REQUIREMENT.
Below are the records; copy every line in them that holds the string "number".

AVAILABLE RECORDS.
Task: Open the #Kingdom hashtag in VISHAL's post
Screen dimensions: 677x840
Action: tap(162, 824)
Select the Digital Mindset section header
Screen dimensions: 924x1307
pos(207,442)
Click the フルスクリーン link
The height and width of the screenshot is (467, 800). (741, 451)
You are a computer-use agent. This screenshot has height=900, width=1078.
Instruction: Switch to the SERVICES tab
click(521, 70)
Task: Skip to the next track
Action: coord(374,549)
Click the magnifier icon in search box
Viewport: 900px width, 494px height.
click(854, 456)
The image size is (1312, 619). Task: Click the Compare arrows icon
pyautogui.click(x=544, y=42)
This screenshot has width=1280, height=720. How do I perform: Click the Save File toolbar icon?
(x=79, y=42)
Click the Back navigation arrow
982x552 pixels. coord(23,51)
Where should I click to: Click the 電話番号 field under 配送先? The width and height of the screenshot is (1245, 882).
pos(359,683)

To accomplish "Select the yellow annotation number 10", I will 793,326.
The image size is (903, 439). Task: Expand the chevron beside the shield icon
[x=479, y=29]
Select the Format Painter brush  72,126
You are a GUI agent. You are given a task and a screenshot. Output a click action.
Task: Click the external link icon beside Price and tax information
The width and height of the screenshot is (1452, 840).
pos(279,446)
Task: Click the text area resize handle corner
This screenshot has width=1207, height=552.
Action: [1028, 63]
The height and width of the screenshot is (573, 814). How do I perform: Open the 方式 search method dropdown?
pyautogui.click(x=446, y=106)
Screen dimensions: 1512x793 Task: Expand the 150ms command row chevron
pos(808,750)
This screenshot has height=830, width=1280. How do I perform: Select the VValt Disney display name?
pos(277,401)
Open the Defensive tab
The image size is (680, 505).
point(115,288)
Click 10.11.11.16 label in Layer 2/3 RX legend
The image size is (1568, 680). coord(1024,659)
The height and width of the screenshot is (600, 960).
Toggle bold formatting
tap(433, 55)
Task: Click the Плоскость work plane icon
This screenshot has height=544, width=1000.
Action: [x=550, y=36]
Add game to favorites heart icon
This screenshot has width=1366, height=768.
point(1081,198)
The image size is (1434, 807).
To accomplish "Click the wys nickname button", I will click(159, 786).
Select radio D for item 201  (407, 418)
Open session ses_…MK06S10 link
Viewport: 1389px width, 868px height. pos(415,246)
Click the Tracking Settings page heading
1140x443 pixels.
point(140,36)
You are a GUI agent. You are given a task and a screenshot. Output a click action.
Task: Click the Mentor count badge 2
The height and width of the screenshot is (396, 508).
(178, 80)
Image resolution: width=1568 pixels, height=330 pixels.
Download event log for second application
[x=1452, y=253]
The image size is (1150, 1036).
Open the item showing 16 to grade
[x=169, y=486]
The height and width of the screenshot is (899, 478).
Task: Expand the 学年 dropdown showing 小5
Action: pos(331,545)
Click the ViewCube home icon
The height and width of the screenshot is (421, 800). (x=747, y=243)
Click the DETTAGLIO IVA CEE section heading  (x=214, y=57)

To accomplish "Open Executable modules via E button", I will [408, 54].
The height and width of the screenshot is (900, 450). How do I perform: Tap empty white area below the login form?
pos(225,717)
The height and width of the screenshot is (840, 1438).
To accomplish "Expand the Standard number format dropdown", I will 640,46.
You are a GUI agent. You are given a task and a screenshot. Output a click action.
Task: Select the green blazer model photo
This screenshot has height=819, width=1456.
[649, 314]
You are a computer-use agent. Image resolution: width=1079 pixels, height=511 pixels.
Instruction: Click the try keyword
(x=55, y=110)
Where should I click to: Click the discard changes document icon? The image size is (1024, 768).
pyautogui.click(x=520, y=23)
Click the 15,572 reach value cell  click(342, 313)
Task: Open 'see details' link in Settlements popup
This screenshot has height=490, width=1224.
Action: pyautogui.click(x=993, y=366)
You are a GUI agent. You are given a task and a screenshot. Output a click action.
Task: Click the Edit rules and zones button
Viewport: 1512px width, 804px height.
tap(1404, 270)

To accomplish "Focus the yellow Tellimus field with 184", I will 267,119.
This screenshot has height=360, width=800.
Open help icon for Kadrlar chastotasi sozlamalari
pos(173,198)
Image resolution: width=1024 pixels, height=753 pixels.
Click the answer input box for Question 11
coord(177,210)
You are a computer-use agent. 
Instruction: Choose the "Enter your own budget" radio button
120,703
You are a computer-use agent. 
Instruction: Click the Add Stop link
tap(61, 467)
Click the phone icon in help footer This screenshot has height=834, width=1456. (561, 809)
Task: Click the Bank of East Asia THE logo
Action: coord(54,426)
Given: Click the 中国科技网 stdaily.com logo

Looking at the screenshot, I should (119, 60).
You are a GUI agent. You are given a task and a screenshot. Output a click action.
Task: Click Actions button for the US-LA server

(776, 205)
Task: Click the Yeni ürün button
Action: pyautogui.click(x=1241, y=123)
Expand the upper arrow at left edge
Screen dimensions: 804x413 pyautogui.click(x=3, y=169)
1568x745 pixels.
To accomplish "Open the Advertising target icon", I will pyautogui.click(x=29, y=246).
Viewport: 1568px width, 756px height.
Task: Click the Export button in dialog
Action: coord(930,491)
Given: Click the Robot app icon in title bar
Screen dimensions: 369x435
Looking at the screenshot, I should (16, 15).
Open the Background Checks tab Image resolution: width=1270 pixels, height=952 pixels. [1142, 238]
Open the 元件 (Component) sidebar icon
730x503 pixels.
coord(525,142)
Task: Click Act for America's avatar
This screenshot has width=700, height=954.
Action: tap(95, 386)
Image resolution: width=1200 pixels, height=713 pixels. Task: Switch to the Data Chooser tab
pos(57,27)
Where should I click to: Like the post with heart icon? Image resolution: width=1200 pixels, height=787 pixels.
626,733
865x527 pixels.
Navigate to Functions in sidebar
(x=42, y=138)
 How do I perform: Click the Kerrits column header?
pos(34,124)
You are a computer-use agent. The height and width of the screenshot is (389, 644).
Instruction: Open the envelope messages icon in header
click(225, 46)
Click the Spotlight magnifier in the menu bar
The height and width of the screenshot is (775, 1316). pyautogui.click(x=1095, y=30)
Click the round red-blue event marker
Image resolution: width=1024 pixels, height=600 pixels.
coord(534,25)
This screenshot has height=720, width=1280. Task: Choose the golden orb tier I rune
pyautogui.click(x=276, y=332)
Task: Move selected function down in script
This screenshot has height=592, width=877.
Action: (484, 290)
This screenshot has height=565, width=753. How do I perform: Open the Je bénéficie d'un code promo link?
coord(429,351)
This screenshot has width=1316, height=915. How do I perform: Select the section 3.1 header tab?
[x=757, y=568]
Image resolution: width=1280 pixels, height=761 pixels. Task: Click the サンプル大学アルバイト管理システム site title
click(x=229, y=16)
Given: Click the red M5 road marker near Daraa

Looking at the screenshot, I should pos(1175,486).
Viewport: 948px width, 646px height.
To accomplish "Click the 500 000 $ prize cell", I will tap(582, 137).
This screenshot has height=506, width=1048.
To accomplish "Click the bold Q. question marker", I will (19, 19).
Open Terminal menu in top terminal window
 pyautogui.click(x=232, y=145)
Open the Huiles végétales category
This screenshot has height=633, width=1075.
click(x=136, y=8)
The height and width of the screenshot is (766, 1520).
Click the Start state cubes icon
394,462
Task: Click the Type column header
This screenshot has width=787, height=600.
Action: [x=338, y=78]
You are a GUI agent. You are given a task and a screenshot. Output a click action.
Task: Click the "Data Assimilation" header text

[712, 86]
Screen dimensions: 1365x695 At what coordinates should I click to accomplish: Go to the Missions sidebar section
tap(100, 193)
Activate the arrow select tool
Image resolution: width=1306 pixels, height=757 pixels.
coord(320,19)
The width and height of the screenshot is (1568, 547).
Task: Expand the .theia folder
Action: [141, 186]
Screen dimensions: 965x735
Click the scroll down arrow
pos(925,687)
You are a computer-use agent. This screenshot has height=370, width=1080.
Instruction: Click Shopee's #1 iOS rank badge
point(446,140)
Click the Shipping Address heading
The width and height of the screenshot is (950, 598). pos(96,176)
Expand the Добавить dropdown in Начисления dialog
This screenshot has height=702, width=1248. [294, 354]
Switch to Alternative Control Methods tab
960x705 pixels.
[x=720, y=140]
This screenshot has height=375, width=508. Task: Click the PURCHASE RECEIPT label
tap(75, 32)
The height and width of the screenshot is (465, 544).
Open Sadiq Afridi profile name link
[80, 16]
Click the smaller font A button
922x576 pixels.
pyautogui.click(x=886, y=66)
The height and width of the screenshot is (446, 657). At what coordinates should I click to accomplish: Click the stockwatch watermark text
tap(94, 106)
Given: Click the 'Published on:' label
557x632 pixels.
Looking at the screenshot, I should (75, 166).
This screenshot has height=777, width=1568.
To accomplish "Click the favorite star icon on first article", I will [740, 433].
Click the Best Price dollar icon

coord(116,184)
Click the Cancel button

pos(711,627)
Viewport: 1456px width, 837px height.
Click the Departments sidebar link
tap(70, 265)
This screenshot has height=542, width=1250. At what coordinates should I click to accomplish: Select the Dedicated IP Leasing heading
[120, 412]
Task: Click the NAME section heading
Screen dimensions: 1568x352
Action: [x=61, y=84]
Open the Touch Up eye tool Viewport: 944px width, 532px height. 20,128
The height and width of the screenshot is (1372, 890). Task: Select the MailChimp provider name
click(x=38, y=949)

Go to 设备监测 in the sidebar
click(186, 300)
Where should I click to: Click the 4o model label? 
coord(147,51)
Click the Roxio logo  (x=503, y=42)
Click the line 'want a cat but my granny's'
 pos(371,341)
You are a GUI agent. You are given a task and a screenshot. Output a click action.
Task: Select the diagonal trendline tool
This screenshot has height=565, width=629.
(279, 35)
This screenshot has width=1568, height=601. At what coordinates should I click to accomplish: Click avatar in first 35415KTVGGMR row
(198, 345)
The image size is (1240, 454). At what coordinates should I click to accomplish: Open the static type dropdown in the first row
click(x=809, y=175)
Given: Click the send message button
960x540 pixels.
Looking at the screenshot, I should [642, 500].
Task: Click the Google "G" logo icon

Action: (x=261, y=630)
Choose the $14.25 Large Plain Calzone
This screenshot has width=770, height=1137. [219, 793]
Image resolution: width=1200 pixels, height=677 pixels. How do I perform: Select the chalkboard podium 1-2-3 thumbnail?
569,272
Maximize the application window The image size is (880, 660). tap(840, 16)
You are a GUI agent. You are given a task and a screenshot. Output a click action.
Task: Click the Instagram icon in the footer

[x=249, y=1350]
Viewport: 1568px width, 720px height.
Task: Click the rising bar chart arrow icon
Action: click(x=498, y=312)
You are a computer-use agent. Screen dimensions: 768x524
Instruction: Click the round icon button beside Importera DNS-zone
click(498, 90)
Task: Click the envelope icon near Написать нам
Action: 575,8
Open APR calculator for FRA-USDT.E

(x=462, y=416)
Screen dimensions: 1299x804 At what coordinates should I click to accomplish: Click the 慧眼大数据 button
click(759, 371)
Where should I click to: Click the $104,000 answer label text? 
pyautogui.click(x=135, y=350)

TASK SOLUTION.
To accomplish "Select the yellow annotation number 10", I will 793,326.
To accomplish "Expand the Standard number format dropdown", I will 640,46.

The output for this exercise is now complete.